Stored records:
-=-=-=-=-

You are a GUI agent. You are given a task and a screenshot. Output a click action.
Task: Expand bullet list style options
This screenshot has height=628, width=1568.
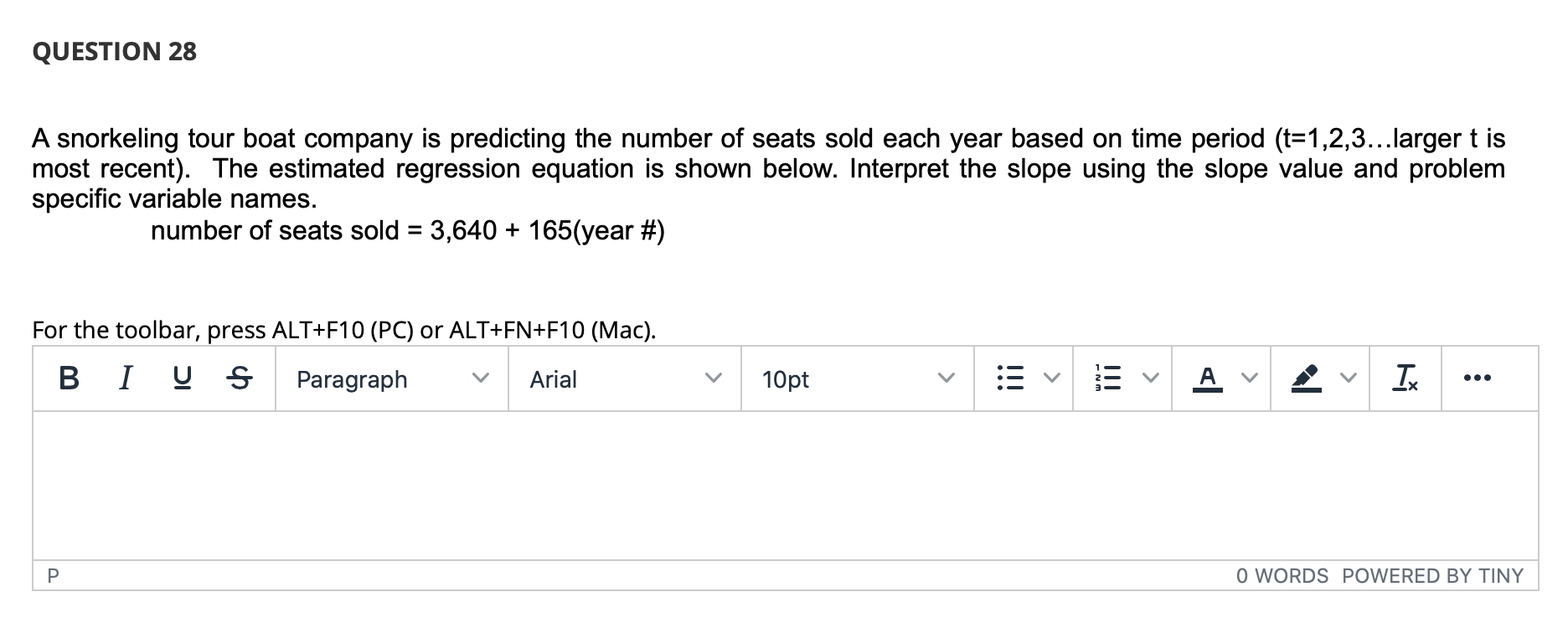pos(1052,379)
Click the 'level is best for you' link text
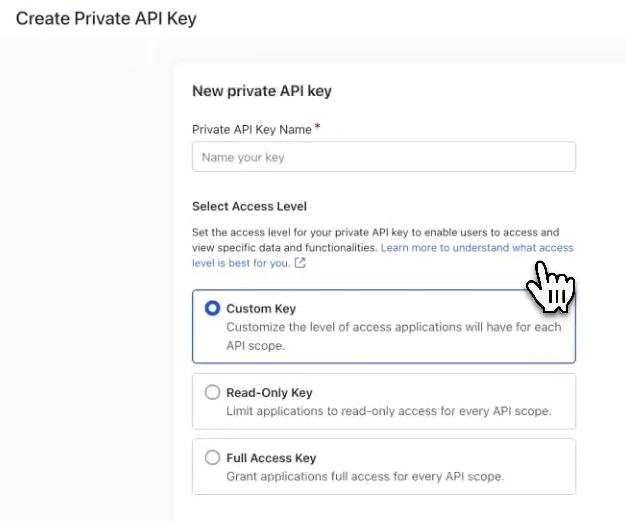Screen dimensions: 625x521 241,263
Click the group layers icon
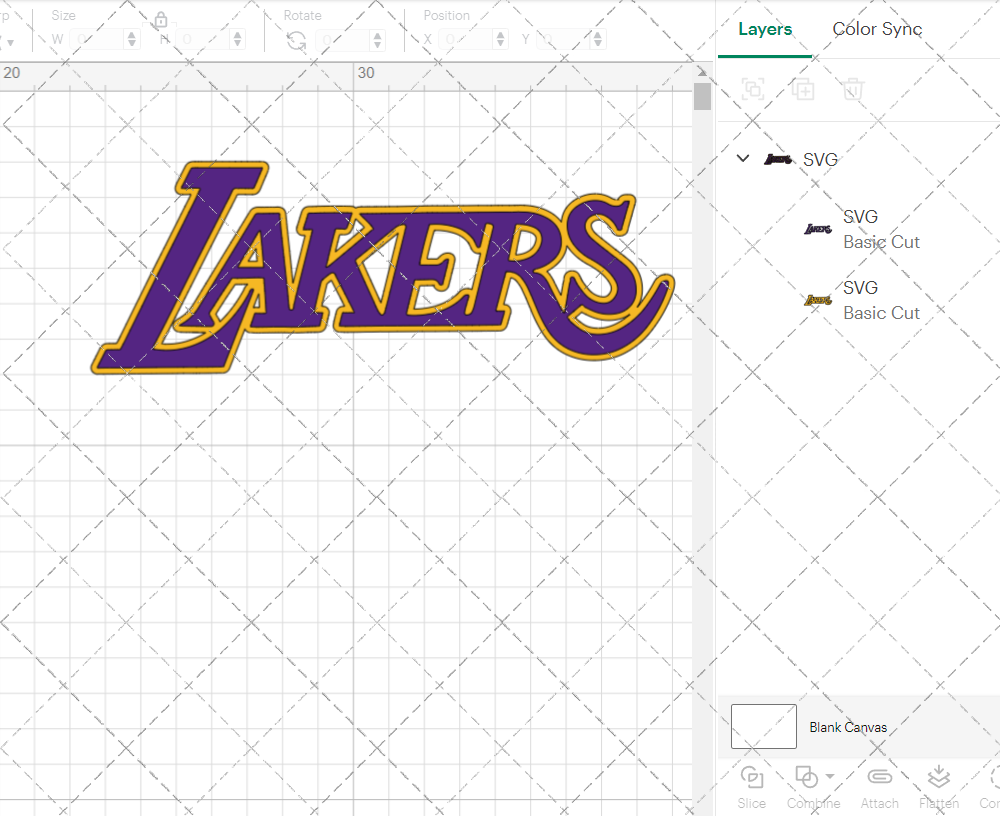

-=-=-=-=-

▶ YOUR ASSIGNMENT
Would you transcribe exactly, and only, the lines from the one containing "Task: Expand bullet list style options" through the last line of the records above, both included, leaving out the pictures?

▶ EXPECTED ANSWER
Task: Expand bullet list style options
This screenshot has height=628, width=1568.
pos(1052,379)
Click the 'level is best for you' link text
Screen dimensions: 625x521 241,263
Click the group layers icon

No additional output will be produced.